Aim A
In the Revelation commentary, replace "fountains" with "springs" and write out the passage from "CHAPTER XVI. 4-7." to "are thy judgments." with that change.
Aim B
Extend the Revelation commentary with new writing that picks up after its final sentence.

Quoted text

Mr. Keith regards the symbol as foreshowing the maritime wars that followed the French revolution; Mr. Elliott as indicating not only the destruction of fleets and merchant ships, but also the revolutions and slaughters in the French, Spanish, and Portuguese colonies. But that is to exhibit the symbolic sea and that which it denotes as of the same species; which is against analogy. It implies, also, that the creatures destroyed by the waters were literally those that inhabit them, and overthrows therefore his own exposition. It is to represent them, also, as killing one another in place of being destroyed by the crimsoned waters, which is to contradict the representation of the symbol. It is also to assume that actions of the same kinds, and of the same agents, and exerted at the same periods, are discriminated from each other, and represented by different and successive symbols, simply because some of them are exerted on water, or in its vicinity, and the others on land, which is wholly without authority, and a total misrepresentation of the reason for which different symbols are used. The diversity of symbols is in order to a representation of the diversity of agents and events which they foreshow; not of their geographical scene. They are exhibited in succession, not simultaneously, because the agents which they denote commence their agency at different periods, not cotemporaneously. To assume that the diversity of symbolic agents and actions is no indication of a difference of the agents and events represented, but only of the scene in which they are to appear, is to divest them of all their peculiar character, and reduce them to insignificance.

SECTION XLIII.

CHAPTER XVI. 4-7.

THE THIRD VIAL.

AND the third poured his vial into the rivers and into the fountains of waters; and they became blood. And I heard the angel of the waters say, Righteous art thou who art and who wast, the holy, that

thou hast adjudged these things: for they have shed the blood of saints and prophets; and thou hast given them blood to drink. They are worthy. And I heard another at the altar say, Yea, O Lord, the God Almighty, true and just are thy judgments.

Records from a dataset
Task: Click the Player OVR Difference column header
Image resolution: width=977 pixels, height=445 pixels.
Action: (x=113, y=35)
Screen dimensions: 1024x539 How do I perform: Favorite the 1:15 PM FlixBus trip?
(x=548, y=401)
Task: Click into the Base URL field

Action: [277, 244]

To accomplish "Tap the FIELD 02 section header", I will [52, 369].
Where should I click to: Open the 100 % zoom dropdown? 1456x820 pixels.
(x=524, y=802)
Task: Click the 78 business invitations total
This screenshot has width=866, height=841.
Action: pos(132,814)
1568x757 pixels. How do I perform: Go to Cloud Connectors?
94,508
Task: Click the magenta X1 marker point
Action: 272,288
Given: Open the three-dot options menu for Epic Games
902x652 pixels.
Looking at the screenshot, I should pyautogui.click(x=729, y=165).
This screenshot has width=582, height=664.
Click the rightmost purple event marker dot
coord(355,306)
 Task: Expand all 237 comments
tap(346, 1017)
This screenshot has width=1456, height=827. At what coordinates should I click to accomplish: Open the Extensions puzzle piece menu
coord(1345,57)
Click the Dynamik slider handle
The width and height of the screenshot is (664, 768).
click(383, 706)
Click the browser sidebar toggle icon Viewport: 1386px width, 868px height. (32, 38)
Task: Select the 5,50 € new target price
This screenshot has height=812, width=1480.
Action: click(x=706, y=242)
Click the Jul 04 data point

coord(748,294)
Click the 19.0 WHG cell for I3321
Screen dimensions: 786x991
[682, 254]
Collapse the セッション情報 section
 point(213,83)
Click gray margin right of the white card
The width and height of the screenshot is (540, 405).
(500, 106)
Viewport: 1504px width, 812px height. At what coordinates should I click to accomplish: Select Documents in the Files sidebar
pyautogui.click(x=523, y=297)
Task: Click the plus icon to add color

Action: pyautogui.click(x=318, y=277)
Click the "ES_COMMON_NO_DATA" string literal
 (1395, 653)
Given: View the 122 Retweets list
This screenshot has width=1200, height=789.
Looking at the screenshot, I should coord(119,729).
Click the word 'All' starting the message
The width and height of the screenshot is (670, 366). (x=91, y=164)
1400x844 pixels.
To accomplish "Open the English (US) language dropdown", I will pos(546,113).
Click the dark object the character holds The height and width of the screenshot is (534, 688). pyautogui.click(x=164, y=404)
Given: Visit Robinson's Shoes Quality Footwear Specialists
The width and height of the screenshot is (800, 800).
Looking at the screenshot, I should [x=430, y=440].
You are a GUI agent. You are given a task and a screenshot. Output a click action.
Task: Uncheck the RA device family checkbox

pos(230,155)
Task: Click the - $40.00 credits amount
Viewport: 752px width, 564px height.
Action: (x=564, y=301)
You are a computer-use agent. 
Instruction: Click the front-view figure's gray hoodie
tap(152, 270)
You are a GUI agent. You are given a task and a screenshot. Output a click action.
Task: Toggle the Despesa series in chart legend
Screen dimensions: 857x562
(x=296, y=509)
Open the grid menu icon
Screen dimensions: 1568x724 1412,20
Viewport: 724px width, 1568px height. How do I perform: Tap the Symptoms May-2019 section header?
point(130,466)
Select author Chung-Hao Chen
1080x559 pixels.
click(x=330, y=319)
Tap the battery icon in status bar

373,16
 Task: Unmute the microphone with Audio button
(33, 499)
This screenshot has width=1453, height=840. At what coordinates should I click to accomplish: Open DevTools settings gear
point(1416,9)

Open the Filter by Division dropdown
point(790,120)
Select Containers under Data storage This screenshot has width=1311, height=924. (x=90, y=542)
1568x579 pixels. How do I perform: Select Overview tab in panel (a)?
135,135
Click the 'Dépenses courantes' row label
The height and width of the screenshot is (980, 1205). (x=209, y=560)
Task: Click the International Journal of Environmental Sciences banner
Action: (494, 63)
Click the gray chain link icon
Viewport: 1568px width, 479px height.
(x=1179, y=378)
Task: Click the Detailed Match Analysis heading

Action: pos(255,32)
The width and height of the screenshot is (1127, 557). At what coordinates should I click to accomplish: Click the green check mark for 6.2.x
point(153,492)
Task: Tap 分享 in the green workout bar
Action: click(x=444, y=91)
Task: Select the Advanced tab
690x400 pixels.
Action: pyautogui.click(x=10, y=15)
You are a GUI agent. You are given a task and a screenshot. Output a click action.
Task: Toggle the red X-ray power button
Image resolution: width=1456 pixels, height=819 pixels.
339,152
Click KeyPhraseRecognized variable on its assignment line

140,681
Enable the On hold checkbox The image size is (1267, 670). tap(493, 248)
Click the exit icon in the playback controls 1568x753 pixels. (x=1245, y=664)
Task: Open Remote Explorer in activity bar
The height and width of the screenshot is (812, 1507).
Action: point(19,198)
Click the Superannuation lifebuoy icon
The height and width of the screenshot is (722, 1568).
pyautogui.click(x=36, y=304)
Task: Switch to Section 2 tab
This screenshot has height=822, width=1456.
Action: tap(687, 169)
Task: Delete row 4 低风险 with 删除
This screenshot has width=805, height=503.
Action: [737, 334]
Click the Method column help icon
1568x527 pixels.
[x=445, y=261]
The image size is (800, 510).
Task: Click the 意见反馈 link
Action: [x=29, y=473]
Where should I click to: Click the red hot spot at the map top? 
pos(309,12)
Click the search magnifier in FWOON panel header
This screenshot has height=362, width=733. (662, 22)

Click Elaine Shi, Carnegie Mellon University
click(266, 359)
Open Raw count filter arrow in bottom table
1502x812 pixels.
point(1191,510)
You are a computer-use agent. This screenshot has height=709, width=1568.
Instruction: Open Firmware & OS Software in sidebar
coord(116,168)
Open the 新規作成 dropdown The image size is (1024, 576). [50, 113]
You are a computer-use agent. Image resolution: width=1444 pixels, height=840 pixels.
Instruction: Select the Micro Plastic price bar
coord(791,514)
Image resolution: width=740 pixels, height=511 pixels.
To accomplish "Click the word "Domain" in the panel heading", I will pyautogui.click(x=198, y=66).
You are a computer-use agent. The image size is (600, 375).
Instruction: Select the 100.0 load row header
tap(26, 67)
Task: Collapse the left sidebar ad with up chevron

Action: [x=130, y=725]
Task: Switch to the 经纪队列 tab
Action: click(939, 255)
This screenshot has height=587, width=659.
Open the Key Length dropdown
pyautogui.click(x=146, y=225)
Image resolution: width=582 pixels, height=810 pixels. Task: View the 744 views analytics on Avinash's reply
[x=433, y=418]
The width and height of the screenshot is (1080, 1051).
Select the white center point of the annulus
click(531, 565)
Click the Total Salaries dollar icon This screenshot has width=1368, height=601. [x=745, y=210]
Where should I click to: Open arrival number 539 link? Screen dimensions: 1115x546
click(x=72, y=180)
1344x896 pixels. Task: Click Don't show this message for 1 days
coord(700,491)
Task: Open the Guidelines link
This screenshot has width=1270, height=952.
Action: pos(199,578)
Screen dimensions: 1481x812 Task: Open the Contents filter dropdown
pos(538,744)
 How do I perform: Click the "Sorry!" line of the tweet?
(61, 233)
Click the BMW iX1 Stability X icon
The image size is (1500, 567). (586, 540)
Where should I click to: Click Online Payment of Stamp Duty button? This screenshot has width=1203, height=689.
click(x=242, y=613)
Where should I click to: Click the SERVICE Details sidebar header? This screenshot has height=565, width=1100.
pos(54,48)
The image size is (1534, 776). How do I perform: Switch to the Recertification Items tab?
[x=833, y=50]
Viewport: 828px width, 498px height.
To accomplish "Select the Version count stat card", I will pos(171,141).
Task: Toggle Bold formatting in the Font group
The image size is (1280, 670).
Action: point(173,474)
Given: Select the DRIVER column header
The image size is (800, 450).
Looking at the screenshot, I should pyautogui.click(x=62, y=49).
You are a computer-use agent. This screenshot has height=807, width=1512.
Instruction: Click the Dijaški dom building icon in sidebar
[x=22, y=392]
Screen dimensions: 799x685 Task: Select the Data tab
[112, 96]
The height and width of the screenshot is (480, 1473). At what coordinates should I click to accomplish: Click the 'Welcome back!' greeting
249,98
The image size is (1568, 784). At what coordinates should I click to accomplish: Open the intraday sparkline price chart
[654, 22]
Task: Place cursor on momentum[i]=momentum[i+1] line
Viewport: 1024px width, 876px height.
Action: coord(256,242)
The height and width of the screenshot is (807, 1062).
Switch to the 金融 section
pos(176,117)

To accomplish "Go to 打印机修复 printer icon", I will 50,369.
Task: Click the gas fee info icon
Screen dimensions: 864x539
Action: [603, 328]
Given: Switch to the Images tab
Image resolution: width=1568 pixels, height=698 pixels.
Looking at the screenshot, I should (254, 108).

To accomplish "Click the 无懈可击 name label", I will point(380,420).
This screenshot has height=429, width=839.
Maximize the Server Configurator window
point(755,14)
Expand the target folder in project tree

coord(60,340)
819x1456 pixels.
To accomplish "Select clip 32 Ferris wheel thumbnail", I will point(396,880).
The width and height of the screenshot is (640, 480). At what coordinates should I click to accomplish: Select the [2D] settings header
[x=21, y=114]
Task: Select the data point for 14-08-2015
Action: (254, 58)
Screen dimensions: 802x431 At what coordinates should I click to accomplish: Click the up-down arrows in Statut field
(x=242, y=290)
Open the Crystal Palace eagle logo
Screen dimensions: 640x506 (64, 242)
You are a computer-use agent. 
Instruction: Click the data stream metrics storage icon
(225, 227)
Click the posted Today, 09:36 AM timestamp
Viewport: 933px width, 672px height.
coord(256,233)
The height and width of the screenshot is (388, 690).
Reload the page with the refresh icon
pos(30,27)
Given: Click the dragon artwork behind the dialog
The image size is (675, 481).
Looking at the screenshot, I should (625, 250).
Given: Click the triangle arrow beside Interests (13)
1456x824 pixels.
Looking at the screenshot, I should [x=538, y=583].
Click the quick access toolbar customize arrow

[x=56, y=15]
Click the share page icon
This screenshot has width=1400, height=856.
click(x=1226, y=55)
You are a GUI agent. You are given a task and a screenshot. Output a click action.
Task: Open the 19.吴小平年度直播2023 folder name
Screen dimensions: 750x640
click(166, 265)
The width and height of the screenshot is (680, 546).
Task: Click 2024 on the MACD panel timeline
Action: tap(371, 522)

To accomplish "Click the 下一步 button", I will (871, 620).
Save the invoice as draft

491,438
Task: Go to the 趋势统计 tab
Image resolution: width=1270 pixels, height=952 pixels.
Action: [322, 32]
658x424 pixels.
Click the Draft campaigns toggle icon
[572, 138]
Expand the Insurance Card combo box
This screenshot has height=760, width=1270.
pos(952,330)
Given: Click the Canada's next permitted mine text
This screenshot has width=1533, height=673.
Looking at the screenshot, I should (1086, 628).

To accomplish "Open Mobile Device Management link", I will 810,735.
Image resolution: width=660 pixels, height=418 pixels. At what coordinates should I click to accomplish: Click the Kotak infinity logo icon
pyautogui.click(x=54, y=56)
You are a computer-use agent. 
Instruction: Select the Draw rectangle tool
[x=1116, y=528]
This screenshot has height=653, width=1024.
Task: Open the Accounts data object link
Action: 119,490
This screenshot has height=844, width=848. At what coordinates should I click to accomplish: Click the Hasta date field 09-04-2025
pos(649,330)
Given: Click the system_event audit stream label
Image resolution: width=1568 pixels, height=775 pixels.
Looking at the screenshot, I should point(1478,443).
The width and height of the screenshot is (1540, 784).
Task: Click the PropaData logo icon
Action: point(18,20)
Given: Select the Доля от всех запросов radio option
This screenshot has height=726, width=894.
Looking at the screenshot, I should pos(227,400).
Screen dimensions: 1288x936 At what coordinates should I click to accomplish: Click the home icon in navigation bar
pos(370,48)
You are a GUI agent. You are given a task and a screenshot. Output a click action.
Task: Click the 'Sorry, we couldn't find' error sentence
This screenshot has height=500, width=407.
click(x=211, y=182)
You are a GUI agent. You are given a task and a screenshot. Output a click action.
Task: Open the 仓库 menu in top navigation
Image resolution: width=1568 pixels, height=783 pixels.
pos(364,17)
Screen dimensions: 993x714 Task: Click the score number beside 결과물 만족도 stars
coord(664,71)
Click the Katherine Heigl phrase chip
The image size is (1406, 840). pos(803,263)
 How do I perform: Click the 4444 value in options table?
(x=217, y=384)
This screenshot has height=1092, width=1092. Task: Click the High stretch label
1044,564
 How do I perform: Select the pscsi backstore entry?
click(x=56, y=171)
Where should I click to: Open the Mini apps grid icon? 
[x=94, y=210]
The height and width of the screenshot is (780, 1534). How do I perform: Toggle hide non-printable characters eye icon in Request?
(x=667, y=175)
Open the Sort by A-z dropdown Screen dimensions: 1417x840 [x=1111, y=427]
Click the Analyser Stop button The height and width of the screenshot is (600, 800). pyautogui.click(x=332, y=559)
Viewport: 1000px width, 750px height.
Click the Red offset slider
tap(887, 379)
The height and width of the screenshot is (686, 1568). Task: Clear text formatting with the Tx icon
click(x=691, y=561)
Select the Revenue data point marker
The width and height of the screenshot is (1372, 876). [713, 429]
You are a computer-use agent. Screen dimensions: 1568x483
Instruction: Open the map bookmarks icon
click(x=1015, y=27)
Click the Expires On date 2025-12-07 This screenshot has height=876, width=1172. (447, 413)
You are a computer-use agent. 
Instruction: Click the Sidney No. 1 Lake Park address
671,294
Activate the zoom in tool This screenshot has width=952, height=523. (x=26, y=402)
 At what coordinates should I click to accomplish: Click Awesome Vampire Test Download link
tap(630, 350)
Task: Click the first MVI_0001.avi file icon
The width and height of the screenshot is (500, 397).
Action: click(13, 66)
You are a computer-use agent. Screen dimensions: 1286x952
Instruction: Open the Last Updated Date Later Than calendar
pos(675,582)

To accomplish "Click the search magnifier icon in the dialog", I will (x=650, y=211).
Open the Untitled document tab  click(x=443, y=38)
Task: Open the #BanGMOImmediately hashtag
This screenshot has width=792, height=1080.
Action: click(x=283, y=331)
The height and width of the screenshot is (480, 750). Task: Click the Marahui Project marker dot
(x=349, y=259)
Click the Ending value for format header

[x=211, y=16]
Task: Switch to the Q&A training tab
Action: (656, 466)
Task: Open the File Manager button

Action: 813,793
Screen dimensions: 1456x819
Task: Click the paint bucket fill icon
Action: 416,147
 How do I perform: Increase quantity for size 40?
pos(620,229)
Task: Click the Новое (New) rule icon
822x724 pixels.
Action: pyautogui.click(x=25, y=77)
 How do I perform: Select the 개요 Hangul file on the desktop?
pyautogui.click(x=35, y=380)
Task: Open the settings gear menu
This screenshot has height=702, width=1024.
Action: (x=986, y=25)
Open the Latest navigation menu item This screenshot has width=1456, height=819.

Right answer A
CHAPTER XVI. 4-7.

THE THIRD VIAL.

AND the third poured his vial into the rivers and into the springs of waters; and they became blood. And I heard the angel of the waters say, Righteous art thou who art and who wast, the holy, that

thou hast adjudged these things: for they have shed the blood of saints and prophets; and thou hast given them blood to drink. They are worthy. And I heard another at the altar say, Yea, O Lord, the God Almighty, true and just are thy judgments.

Right answer B
Rivers and fountains are to a sea what smaller exterior communities and nations are to a great central people. As the French nation was the sea, the rivers and fountains are the smaller communities and remote nations of the other apocalyptic kingdoms. The blood with which the rivers and fountains ran wherever the shower of the vial fell, denotes that their blood whom the waters symbolize was to be shed, and that they also were to shed the blood of others, as is shown by the representation that blood was to be made their drink,- -a means by which they should gratify their passions, and be nourished, and continue to subsist, and the blood therefore of foreigners drawn in repressing their invasions. The exclamation of the angel who poured the vial on the waters, and the response of the angel at the altar, show that the rivers and fountains symbolize nations; that the nations who were to suffer and inflict the slaughters indicated by the blood, had persecuted the saints and witnesses of God, and shed their blood; and that the destruction to which they were doomed was to be in retribution of their crimes as persecutors, and was righteous, and was to be regarded and celebrated as such by the heavenly hosts.

This symbol denotes the vast bloodshed in the other apocalyptic kingdoms, in the insurrections and wars that sprung out of the French revolution. That destructive contest was commenced by the French with Austria on the 20th of April, 1792, and soon extended to Holland, Sardinia, Russia, Italy, Spain, England, Prussia, Switzerland, Denmark, and Portugal, and continued with little intermission for more than twenty years, in which the blood of millions of the French was poured out on the soil of the other kingdoms; millions of the other nations slain in resisting their aggressions; and vast multitudes of the unarmed of both sexes put to death in the violences of revolution, the siege and sack of cities, and the repression of insurrections. All those nations had been persecutors of the saints and prophets, and blood was given them to drink. War became their trade, and the means by which they maintained their national existence.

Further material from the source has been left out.